Caroline, la più giovane, sorride sorniona e dice sottovoce “Però non vogliamo farlo sapere a molta gente, perché altrimenti poi arrivano tutti qui e noi ormai ne siamo gelosi”. Viktor annuisce e prosegue “Ci piace Giovinazzo perché è molto tranquilla, a misura d’uomo, e poi è davvero poco costosa rispetto ai prezzi a cui siamo abituati noi. Qui si vive benissimo!”.

C’è qualcosa che invece non vi ha soddisfatto o che suggerireste di migliorare?

Ci pensano un po’… “forse migliorare la circolazione con le auto e una maggiore chiarezza dei segnali stradali e dei parcheggi”. Ma per loro che, in questa settimana, hanno vissuto la città passeggiando a piedi, andando in spiaggia a poche centinaia di metri dal loro alloggio e la sera cenare sul bellissimo terrazzo dell’appartamento che li ha ospitati, o fare pochi metri per qualche ristorante, pizzeria o locale consigliati dalla gente del posto con cui si sono fermati e relazionati con piacere, questo neo è davvero molto piccolo.

Pur essendo noi consapevoli che, naturalmente, gli occhi di quando si è in vacanza sono sempre più benevoli nel guardare la realtà dei posti visitati, soprattutto a quell’età, da giovinazzesi che amano il proprio paese siamo più che felici dell’esperienza che ci hanno raccontato questi ragazzi.

Non sempre però si può dire la medesima cosa. La stessa mattina di questo sabato di luglio ci è stato raccontato che diversi gruppi di turisti, italiani e stranieri, si sono fermati sotto le colonne del Municipio, attratti dal simbolo “(i) Tourist Information” rimanendo sorpresi che non ci fosse nessuno, che fosse chiuso. Per giunta un gruppetto di ragazzi olandesi non riusciva ad avere supporto per sapere come raggiungere l’aeroporto di Bari-Palese rimanendo anche un po’ sconsolati che non ci fosse qualcuno che parlasse inglese da cui farsi aiutare.

Tutto ciò, nel bene e nel male, dovrebbe invitarci a riflettere su cosa si può fare per questa cittadina, che non è certo una delle mete più conosciute o gettonate della Puglia, ma che poi colpisce e resta nel cuore di chi la visita o la vive per qualche giorno, come questi quattro ragazzi svedesi.
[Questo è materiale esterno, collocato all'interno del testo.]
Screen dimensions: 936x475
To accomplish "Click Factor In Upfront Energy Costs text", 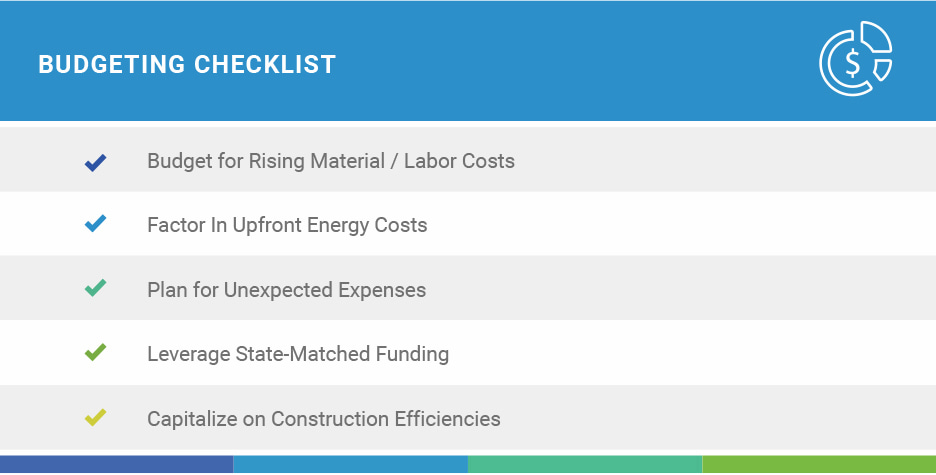I will pyautogui.click(x=287, y=226).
Cos’è possibile fare per renderla una destinazione nella quale si giunge meno “per caso” e più per attrattiva conosciuta e riconosciuta, che offra sempre più servizi ai turisti e visitatori e che da questi riesca a comprendere quali sono gli aspetti che vengono maggiormente apprezzati e sui quali investire e lavorare.
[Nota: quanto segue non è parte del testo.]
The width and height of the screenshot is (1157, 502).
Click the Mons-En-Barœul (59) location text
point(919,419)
Insomma il turismo a Giovinazzo può essere volano dell’economia locale? I timori di questi ragazzi che non diventi mai una meta turistica “affollata”, potranno invece divenire parzialmente realtà almeno per presenze qualificate oltre che maggiormente quantificate? Giovinazzo val bene… una vacanza, più che una “messa” di qualche ora?